Suggested improvements to NExpr

[infinisil]

• [ ] Encoding that [Binding r] contains static and dynamic attributes, whereas static ones have to have a different key:

  data StaticAttributeValue r = Inherit (Maybe r)
                       | NamedVar [NKeyName r] r
  type StaticAttributes r = Map VarName (StaticAttributeValue r)
  type DynamicAttributes r = [(NDynamicAttrPath r, r)]
  type Bindings r = (StaticAttributes r, DynamicAttributes r)
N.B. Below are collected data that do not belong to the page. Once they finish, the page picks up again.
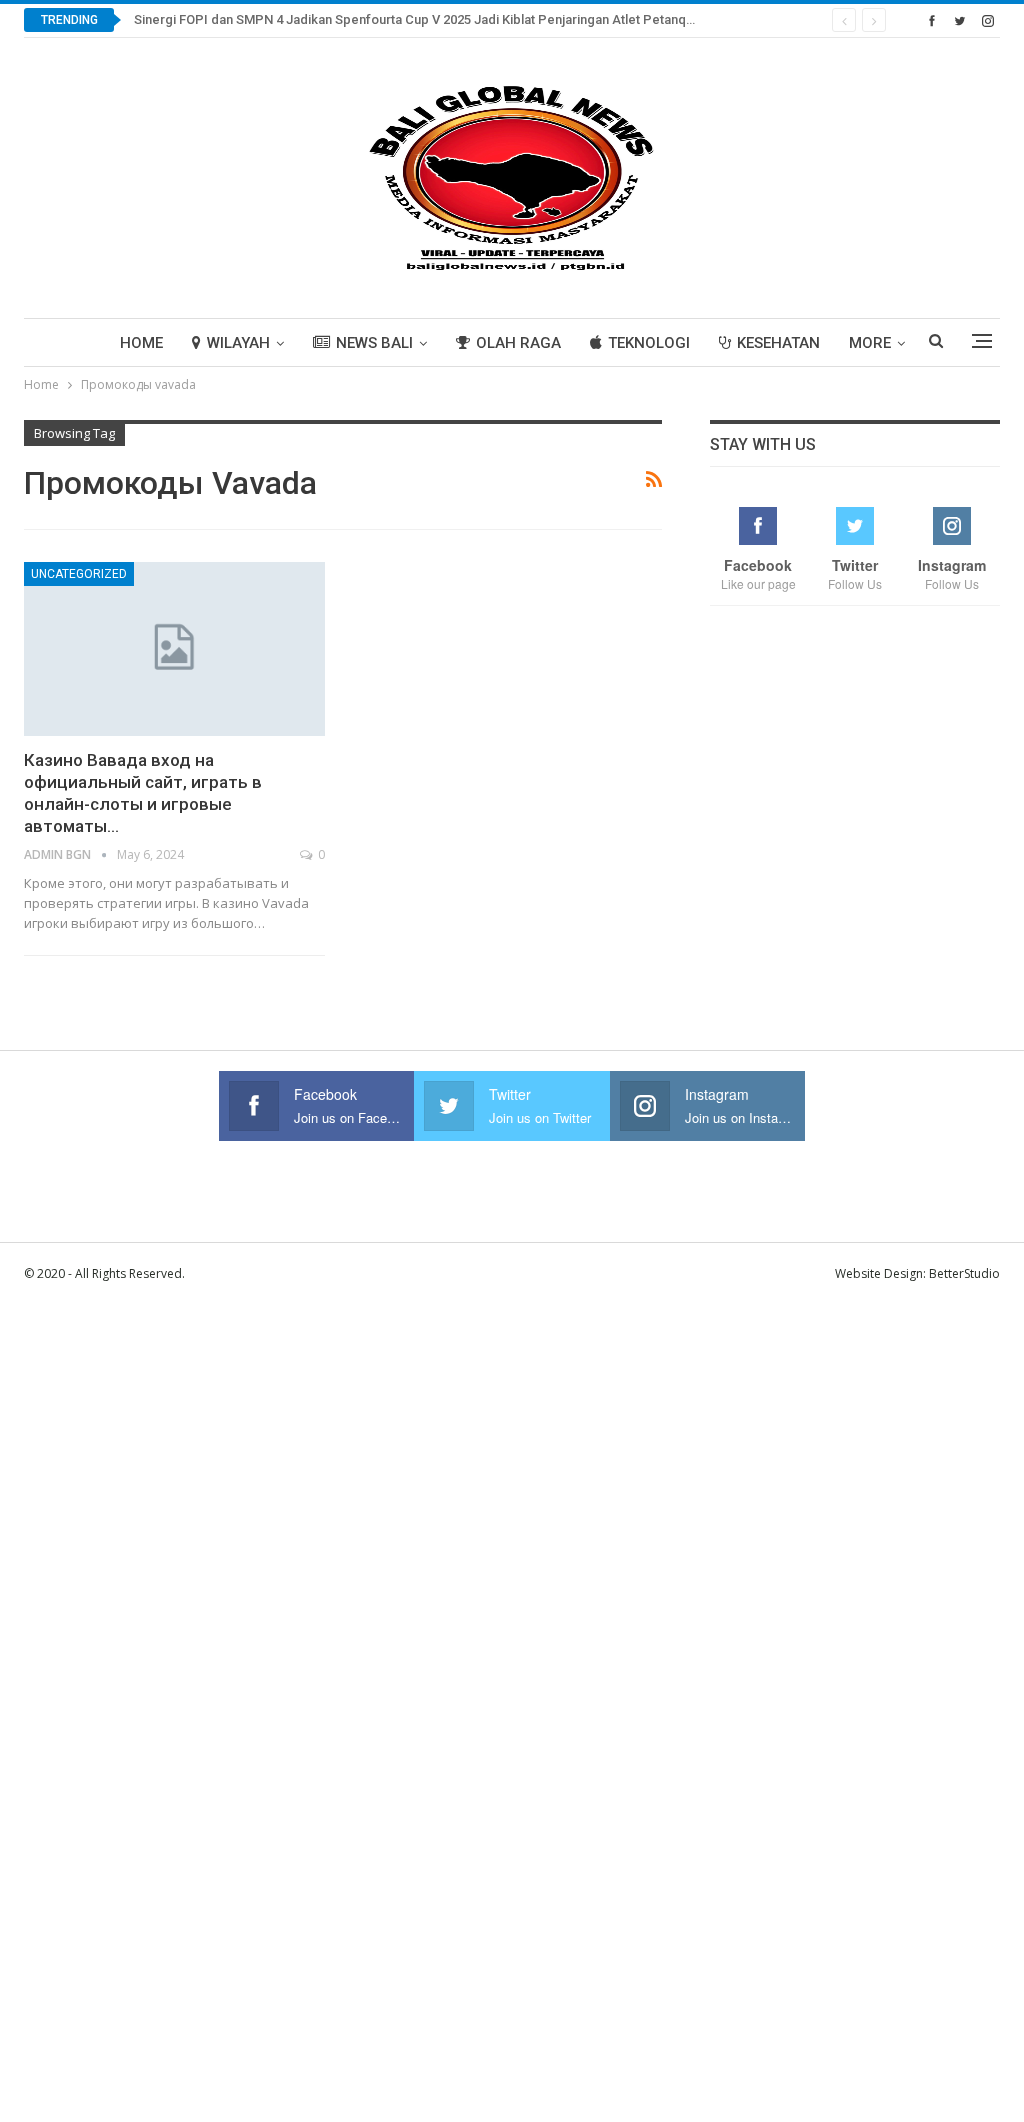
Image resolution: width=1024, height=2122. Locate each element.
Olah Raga (518, 343)
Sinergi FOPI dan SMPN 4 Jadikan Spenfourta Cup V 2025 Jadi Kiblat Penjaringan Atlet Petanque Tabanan (444, 19)
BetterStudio (964, 1273)
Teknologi (649, 343)
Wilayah (238, 343)
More (870, 343)
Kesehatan (778, 343)
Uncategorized (79, 574)
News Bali (374, 343)
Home (141, 343)
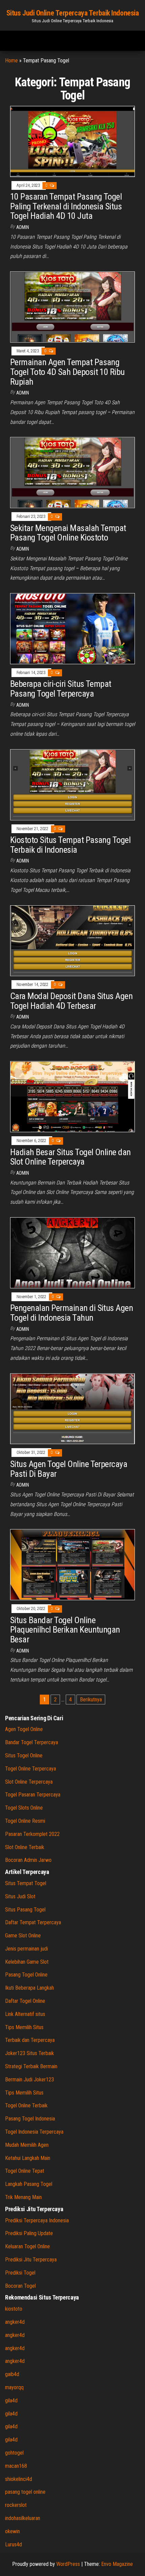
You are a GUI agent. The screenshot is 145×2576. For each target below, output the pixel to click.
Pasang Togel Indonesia (30, 2118)
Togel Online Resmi (25, 1821)
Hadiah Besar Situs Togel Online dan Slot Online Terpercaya (70, 1157)
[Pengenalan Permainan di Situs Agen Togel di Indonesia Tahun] (72, 1252)
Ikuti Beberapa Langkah (29, 1988)
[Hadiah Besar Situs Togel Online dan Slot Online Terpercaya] (72, 1096)
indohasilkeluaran (22, 2518)
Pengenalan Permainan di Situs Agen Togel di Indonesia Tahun (71, 1313)
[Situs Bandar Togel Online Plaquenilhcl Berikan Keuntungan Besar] (72, 1564)
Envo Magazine (117, 2564)
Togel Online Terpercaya (30, 1768)
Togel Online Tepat (24, 2171)
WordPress (68, 2564)
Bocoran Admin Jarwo (28, 1860)
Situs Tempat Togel (25, 1883)
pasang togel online (25, 2492)
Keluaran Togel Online (27, 2246)
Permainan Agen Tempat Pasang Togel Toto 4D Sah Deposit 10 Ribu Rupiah (67, 371)
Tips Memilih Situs (24, 2027)
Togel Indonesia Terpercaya (34, 2132)
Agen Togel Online (24, 1729)
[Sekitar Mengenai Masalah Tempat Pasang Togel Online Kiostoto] (72, 472)
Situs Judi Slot (20, 1896)
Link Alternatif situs (25, 2014)
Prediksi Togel (20, 2273)
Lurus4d (13, 2544)
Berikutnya (91, 1699)
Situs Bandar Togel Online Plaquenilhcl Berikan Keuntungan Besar (65, 1629)
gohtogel (14, 2453)
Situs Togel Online (23, 1755)
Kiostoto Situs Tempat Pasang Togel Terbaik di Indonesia (70, 845)
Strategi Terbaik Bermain (31, 2066)
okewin (12, 2531)
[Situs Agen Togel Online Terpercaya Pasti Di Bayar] (72, 1408)
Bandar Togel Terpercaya (31, 1742)
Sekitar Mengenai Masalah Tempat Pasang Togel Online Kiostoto (68, 533)
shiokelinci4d (18, 2479)
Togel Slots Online (24, 1808)
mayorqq (14, 2387)
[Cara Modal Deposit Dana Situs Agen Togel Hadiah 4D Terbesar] (72, 940)
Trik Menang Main (23, 2197)
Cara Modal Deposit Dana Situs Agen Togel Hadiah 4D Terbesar (71, 1001)
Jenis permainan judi (26, 1948)
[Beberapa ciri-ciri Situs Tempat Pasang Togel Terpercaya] (72, 628)
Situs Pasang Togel (25, 1909)
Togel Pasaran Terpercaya (32, 1794)
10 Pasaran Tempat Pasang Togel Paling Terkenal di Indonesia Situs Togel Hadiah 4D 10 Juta (66, 206)
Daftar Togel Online (25, 2001)
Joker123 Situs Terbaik (29, 2053)
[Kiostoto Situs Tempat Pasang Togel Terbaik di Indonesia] (72, 784)
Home (11, 60)
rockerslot (16, 2505)
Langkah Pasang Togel (28, 2184)
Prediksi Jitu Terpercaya (31, 2259)
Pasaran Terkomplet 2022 (32, 1834)
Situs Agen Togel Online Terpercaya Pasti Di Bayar (68, 1469)
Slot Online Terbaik (24, 1847)
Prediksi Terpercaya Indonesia (37, 2220)
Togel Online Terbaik (26, 2105)
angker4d (15, 2322)
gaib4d (12, 2374)
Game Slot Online (23, 1935)
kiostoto (13, 2309)
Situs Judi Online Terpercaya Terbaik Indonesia (72, 13)
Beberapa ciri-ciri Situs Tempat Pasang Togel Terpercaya (60, 689)
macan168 (16, 2466)
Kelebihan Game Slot (27, 1962)
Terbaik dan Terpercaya (30, 2040)
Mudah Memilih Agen (27, 2145)
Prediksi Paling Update (29, 2233)
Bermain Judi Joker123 (29, 2079)
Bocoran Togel (20, 2286)
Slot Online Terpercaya (29, 1782)
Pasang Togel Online (26, 1974)
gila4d (11, 2400)
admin (22, 227)
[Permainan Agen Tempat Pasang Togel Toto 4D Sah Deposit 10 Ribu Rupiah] (72, 306)
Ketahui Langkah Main (27, 2158)
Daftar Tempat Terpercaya (33, 1922)
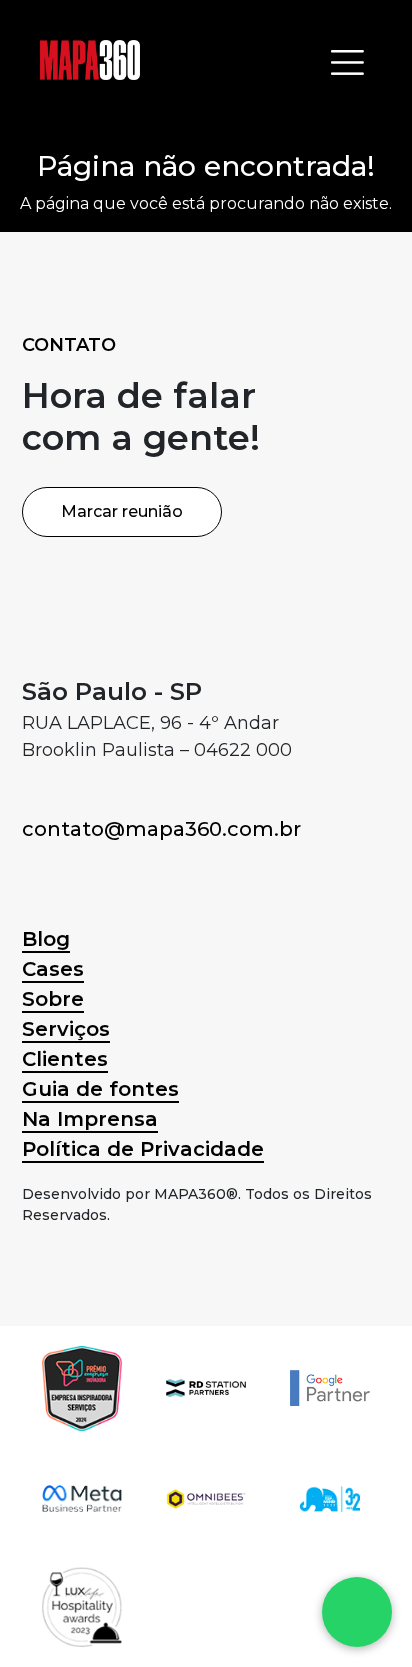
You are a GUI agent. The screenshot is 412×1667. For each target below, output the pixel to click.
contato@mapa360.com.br (161, 829)
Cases (53, 969)
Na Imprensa (90, 1119)
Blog (46, 939)
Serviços (66, 1029)
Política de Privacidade (143, 1149)
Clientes (65, 1059)
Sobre (53, 999)
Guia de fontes (100, 1089)
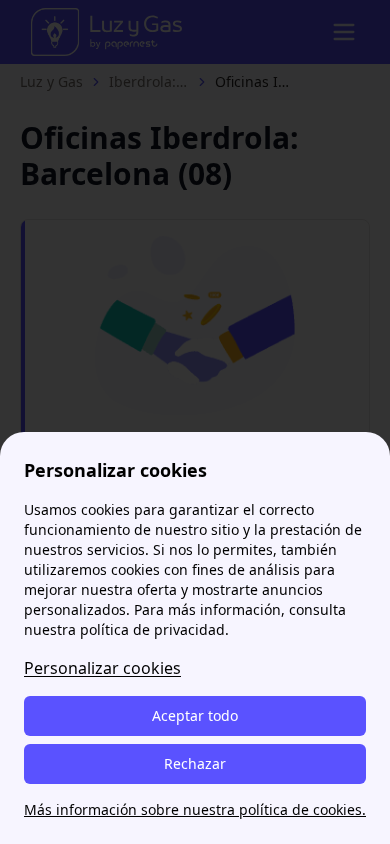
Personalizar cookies (102, 668)
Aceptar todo (195, 715)
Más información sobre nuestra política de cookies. (195, 809)
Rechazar (195, 763)
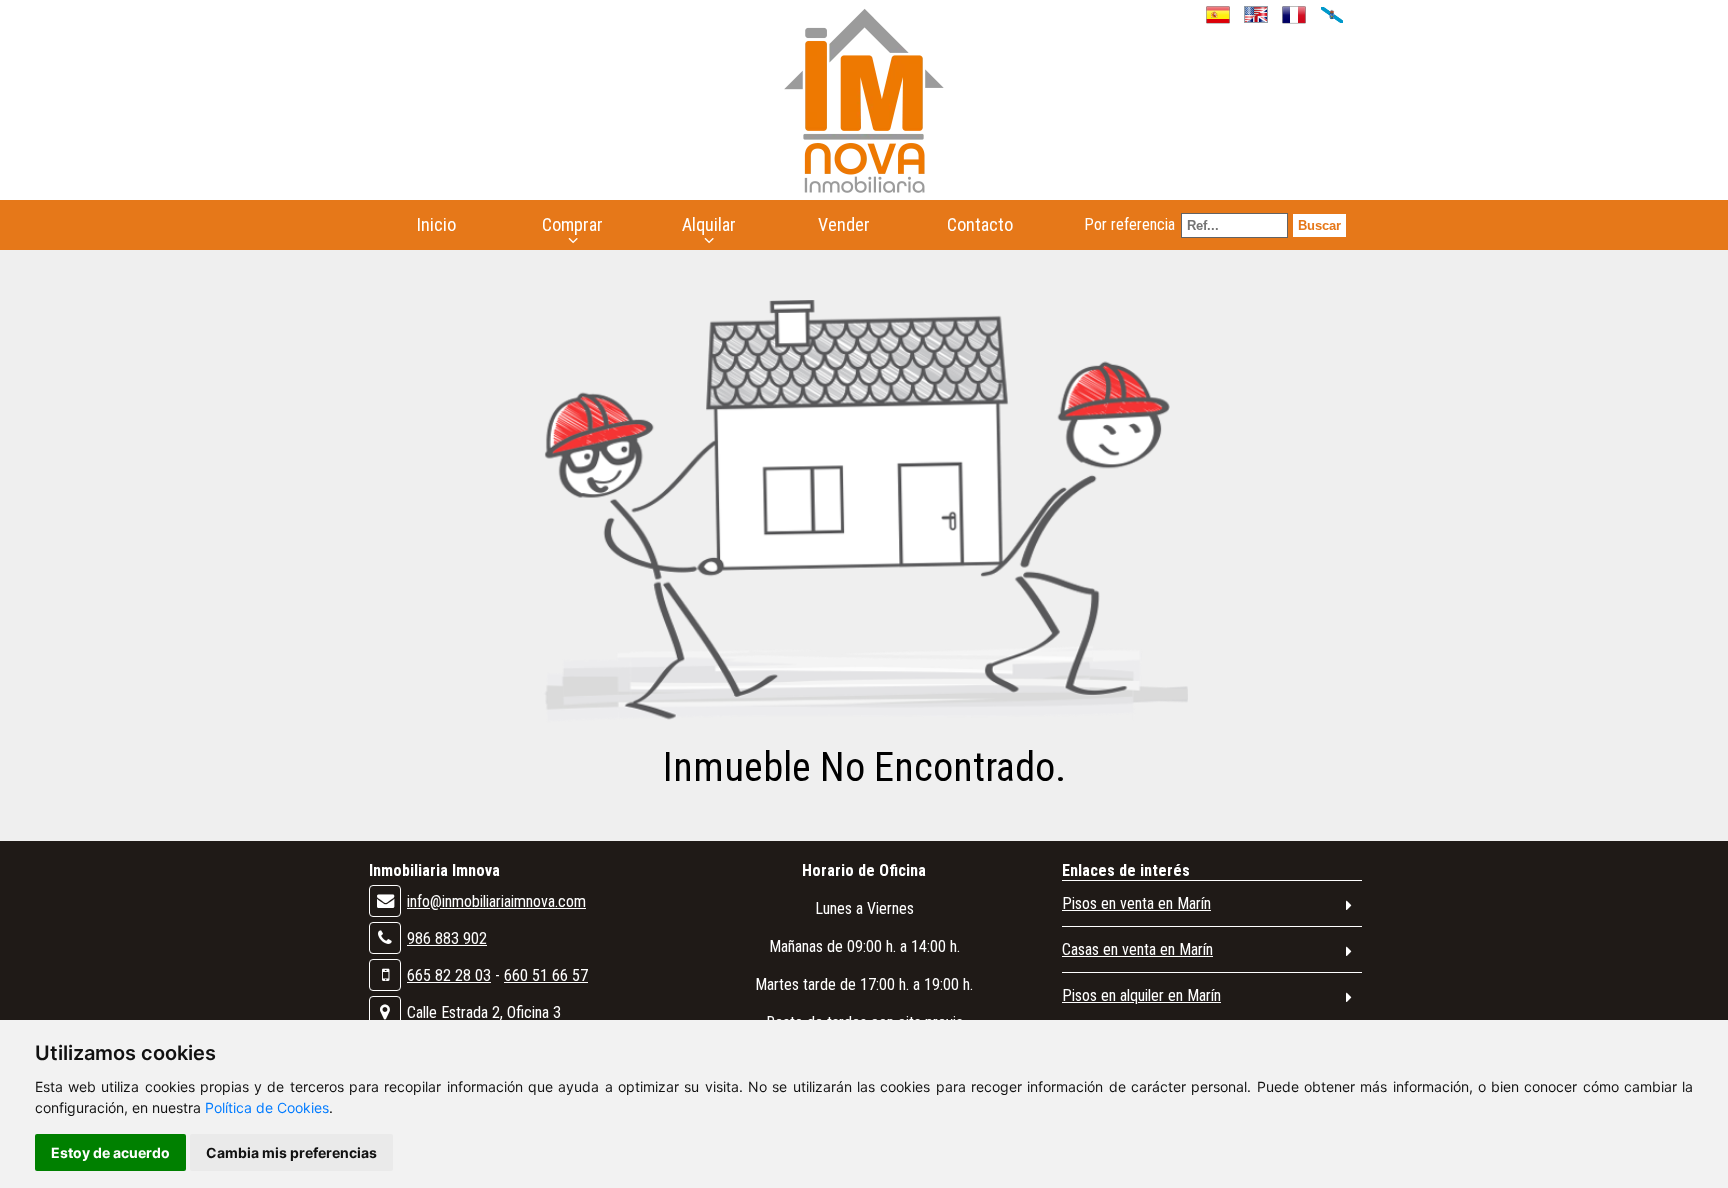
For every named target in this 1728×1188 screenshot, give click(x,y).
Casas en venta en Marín (1137, 949)
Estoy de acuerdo (110, 1152)
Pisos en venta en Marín (1136, 903)
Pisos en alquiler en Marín (1141, 995)
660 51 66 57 (546, 975)
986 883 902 (447, 938)
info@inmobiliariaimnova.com (496, 901)
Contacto (980, 224)
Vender (844, 224)
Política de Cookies (267, 1107)
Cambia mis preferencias (291, 1152)
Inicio (436, 224)
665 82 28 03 (449, 975)
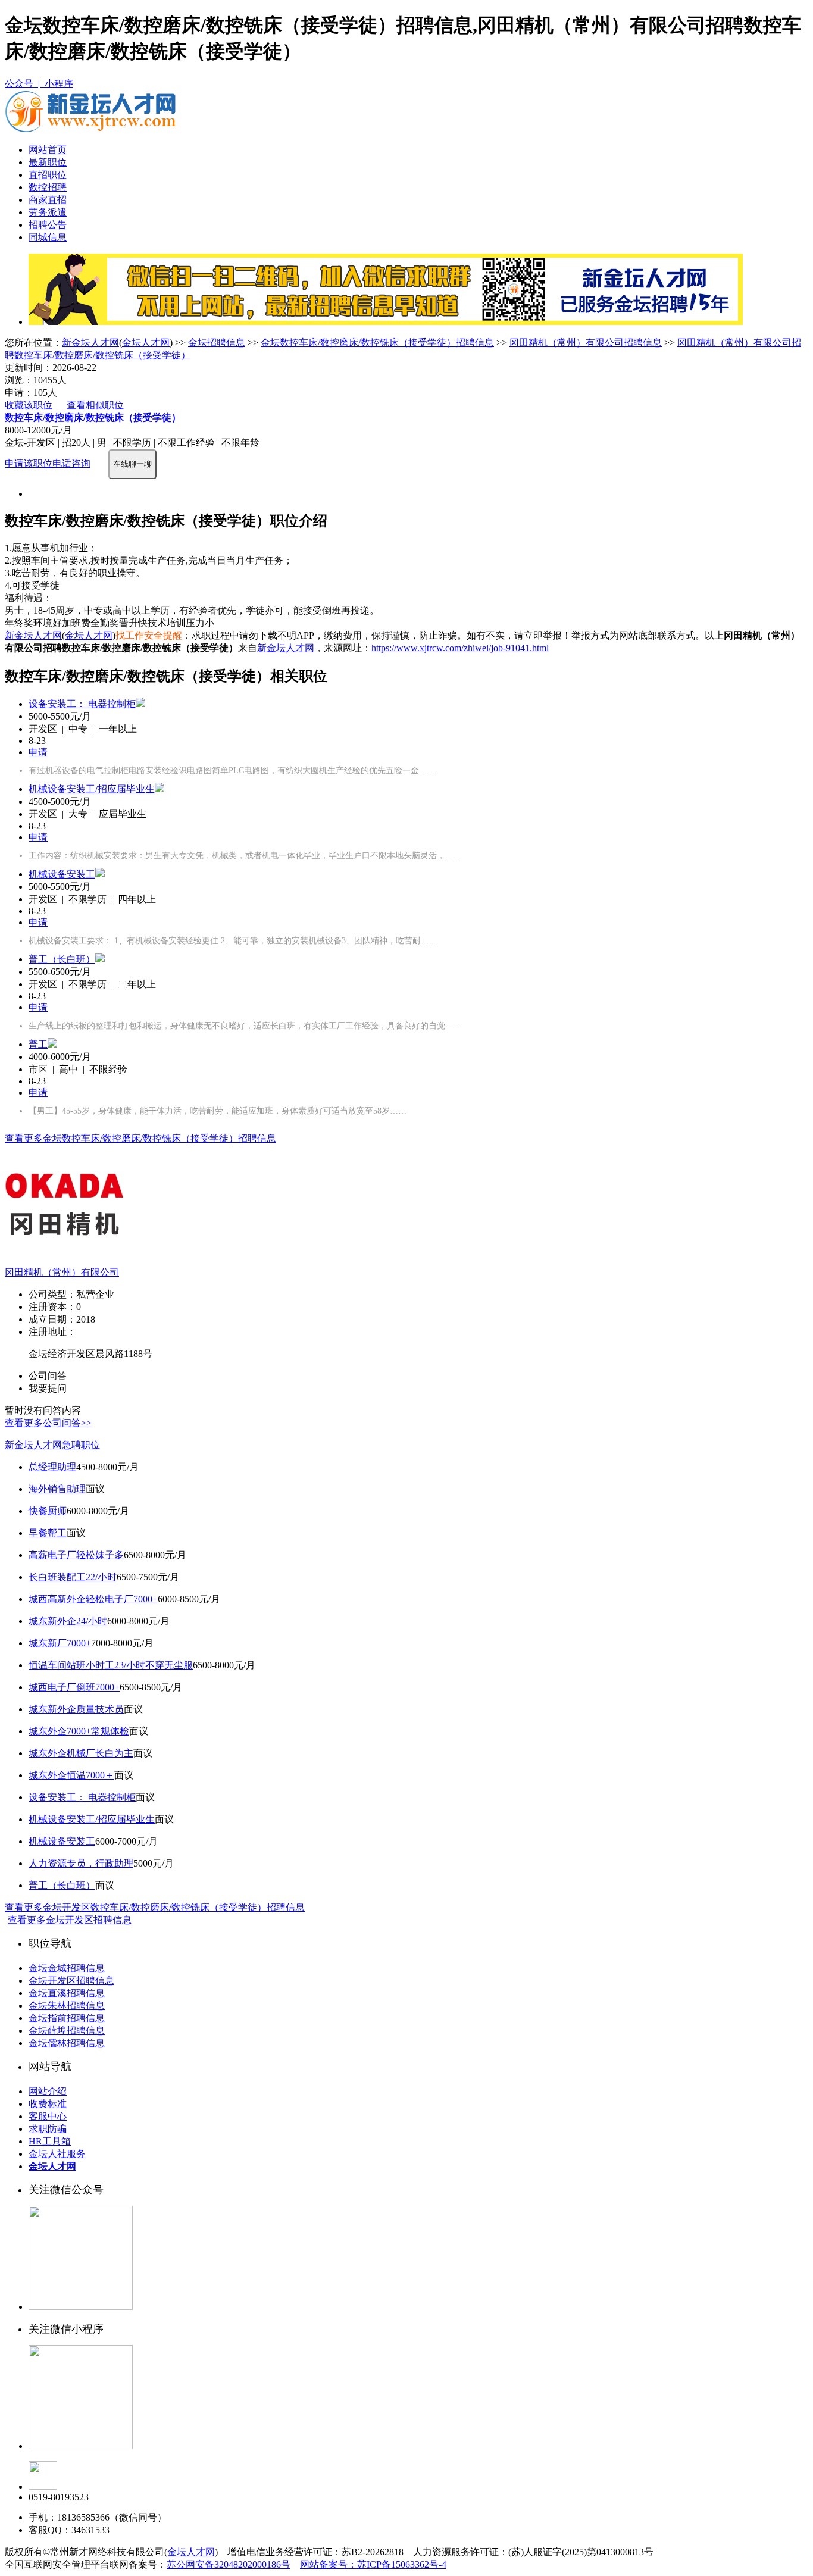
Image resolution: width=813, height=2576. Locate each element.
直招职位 (48, 175)
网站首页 (48, 150)
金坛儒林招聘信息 (67, 2043)
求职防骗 (48, 2129)
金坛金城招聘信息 (67, 1968)
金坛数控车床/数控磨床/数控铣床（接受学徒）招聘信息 (377, 342)
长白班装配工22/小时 (73, 1577)
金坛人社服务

• [ ] Instead of strings being [Antiquoted Text r], they should be

  data Interpolated a s = Interpolated a [(s, a)]
  type String = Interpolated Text r

• [ ] #977
• [x] #1041
• [x] Instead of having NSet bindings and NRecSet bindings, it should be a single NSet rec bindings (first argument indicates it being recursive or not)
• [x] #976

Maybe other improvements are possible too. I really dislike how some things are representable using the current one but never occur in parsing Nix.

[Synthetica9]

• Can we also get consistent source positions? Currently some things have their own SourcePos, next to the SrcSpan provided by NExprLocF: https://github.com/haskell-nix/hnix/blob/2f418b26aa92bf79494c899497f327f8c976c814/src/Nix/Expr/Types.hs#L179-L190 Maybe have the annotations be at least parametrised, so we can set them to () when it's convenient?

[jwiegley]

Should NAttrPath take a dynamic boolean argument, rather than two constructors?

[jwiegley]

@Infinisil I'm rather open to PRs for these suggestions. Perhaps doing them one at a time would be simplest?

[ryantrinkle]

@Synthetica9 Nix has a primitive that retrieves source location for those things internal to the language, so they are semantically significant. The other source locations are used just for error reporting and such. It may be possible to unify them to some extent, but it's not quite as easy as one would hope.

[sjakobi]

https://github.com/haskell-nix/hnix/issues/666#issuecomment-650643370 is somewhat related.

[Anton-Latukha]

Just wanted to mention:

some things are representable ... but never occur in parsing.

Due to Nix paradigms we would never be able to parse everything just by reading the Expr level.

Some things can be made unrepresentable in Expr level, but not all.

To be more concrete - we need to gather examples what is unrepresentable in Nix to unrepresent it.

[Anton-Latukha]

Just wanted to mention:

some things are representable ... but never occur in parsing.

To formulate tersely: Expr may ("if we want") represent only literate Nix grammar. Expr by what it represents should allow any complete Nix grammatically correct schizophasia, well, 'cause schizophasia is still grammatically correct expressions.

Any (majority) of smart constructor logic checking, even as simple mas uniqueness of keys in attrset, - is Eval which is of course before any corporeal Exec.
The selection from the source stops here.